新型コロナウイルス感染拡大の長期化や消費税増税・年金引き下げなどを背景に、雇用の悪化や収入減など国民生活は悪化している。そのため、国民の健康状態悪化や医療機関への受診抑制が長期化し、医療機関の経営は危機に瀕している。コロナ禍収束の手立てとして、ワクチンの一刻も早い接種や医療機関への減収補填、病床の確保などあらゆる支援の抜本強化が必要である。

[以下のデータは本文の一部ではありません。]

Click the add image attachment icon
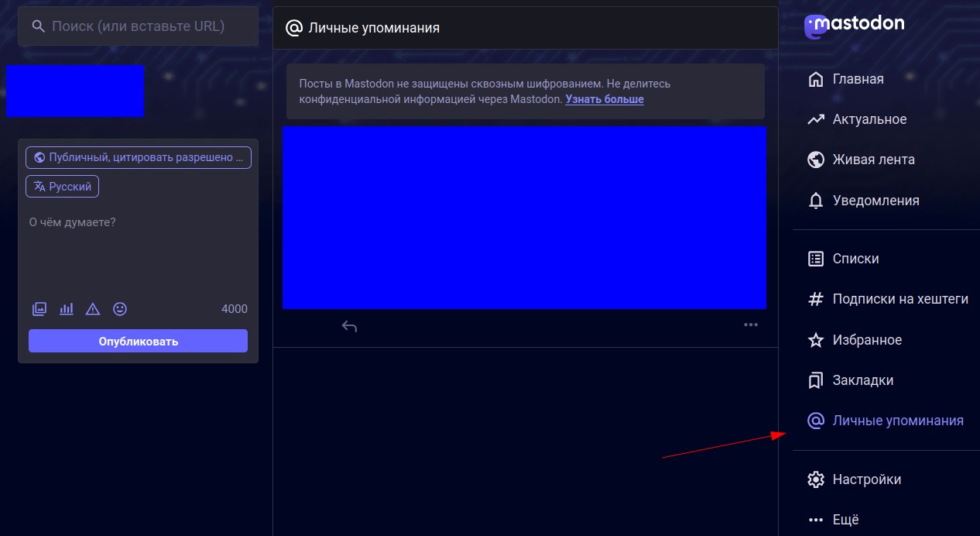Viewport: 980px width, 536px height. coord(39,309)

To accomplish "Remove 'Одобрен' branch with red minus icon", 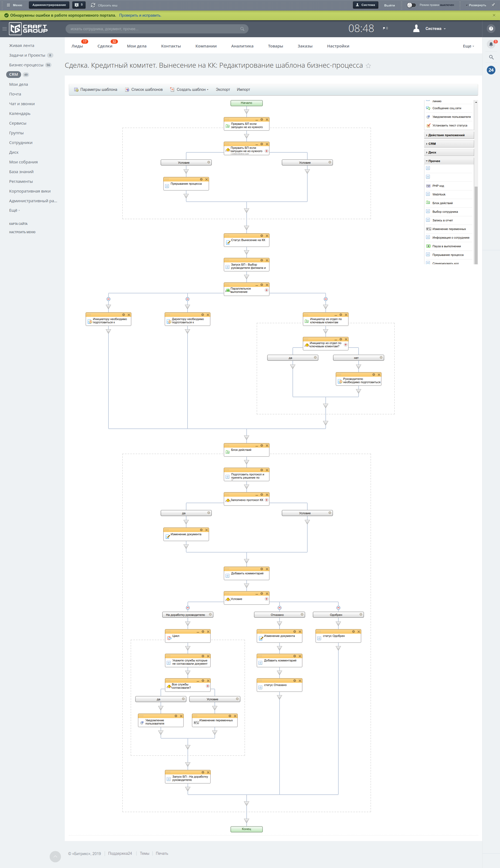I will pos(338,608).

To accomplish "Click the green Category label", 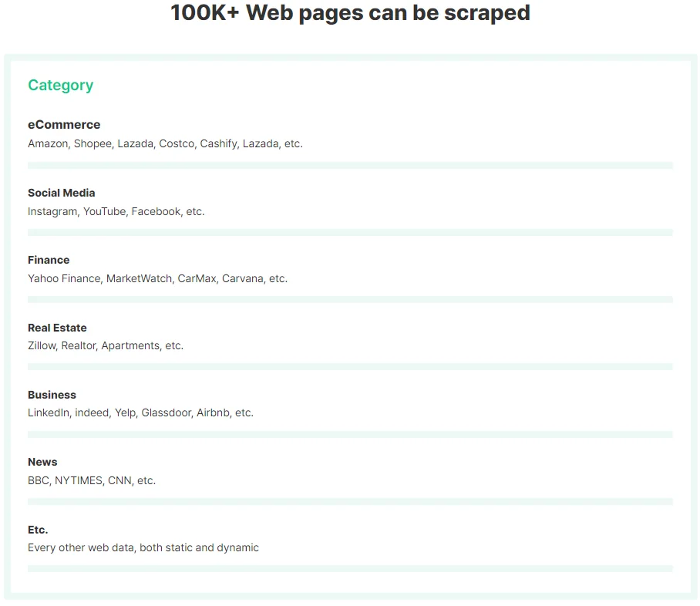I will click(x=60, y=85).
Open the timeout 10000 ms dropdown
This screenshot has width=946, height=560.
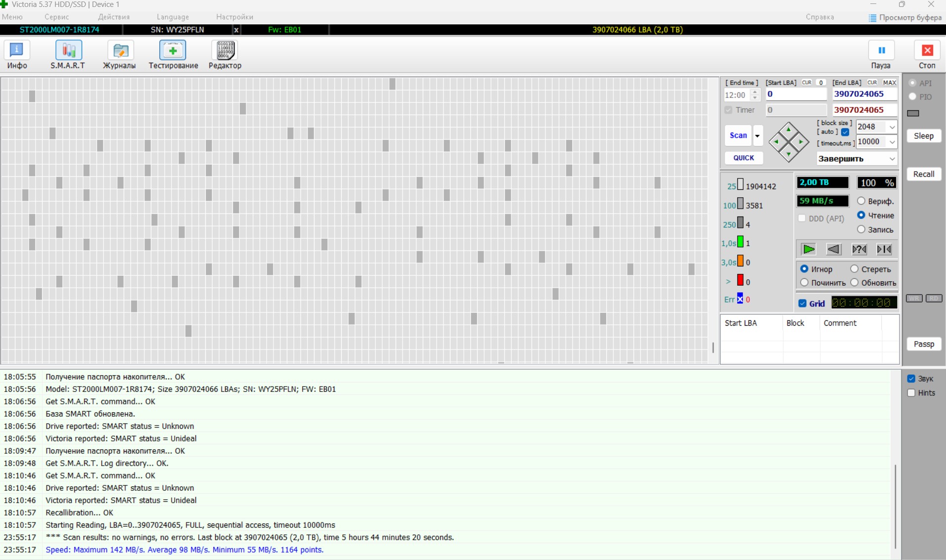pyautogui.click(x=892, y=142)
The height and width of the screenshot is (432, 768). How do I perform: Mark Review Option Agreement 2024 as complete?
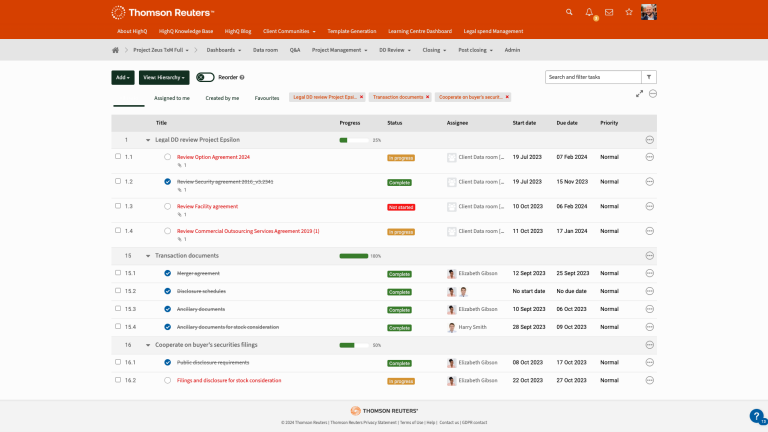(167, 157)
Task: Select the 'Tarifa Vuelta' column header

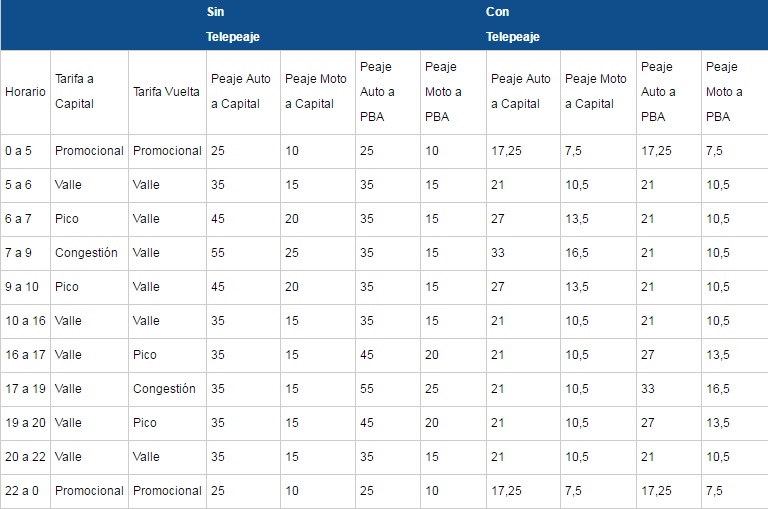Action: tap(167, 92)

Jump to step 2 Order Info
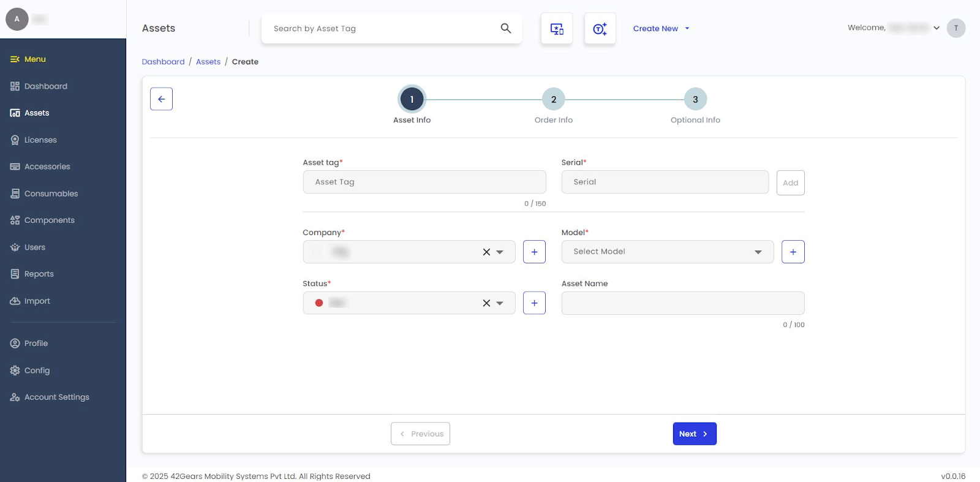tap(553, 99)
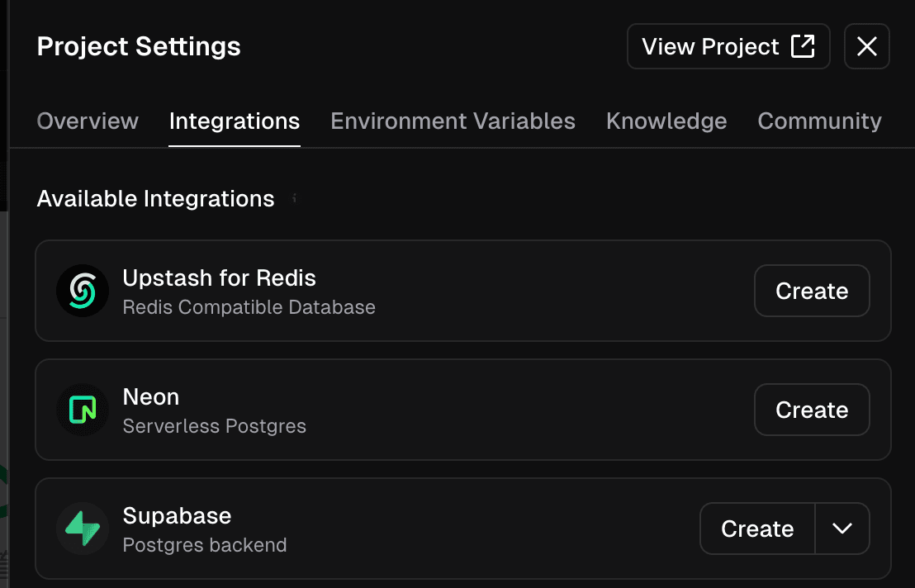The height and width of the screenshot is (588, 915).
Task: Select the Integrations tab
Action: (235, 121)
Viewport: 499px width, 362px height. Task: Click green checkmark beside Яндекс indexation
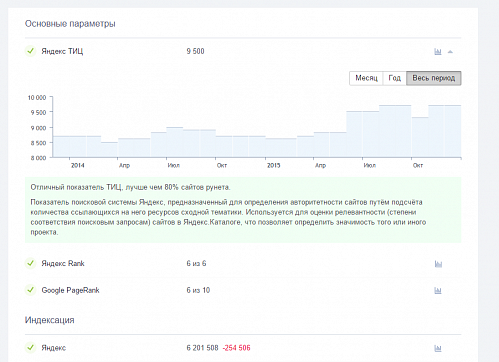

菅政権は「自助・共助・公助」をうたい、コロナ禍にあっても75歳以上の窓口2割負担化や地域医療構想による病床削減、要介護1・2の保険外しなどを予定している。また、デジタル改革を進め、収集した個人情報を紐付けし社会保障の削減や企業等による利活用を進めようとしている。
この間、菅政権は日本学術会議への人事介入にみる強権政治、新型コロナ対応への無為無策など、政権担当能力の欠如、利益関係者との癒着といった底知れないモラル崩壊など政治を担う資格がないことは明らかとなった。
私たちは、政治の転換によっていのちと生活を守る社会保障の充実を求め、次の各項目の実現を求める。

一、新型コロナウイルス感染症による受診控えから生じた減収に対し速やかに補填を行い、医療提供体制確保、保健所機能充実、検査体制拡充などの医療・公衆衛生体制の確保に努めること。新型コロナウイルスワクチンの国内生産拡大と途上国を含めた公平分配の国際的枠組みへの積極的貢献を行うこと。
一、社会保障は国の責任で拡充すること。75歳以上原則2割負担化など新たな患者負担増計画は中止し、窓口負担を大幅に軽減すること。保険でより良い歯科医療を実現すること。
一、医療費総枠を拡大し、診療報酬は大幅に引き上げること。オンライン診療は安易に拡大しないこと。マイナンバーカードの保険証利用を実施しないこと。
一、消費税は当面5%に引き下げ、医療には「ゼロ税率」を適用すること。
一、感染拡大、医療逼迫を招く東京五輪・パラリンピックは中止すること。
一、温室効果ガスを削減すると同時に、原発ゼロを早期に実現し、再生可能エネルギー政策への転換を進めること。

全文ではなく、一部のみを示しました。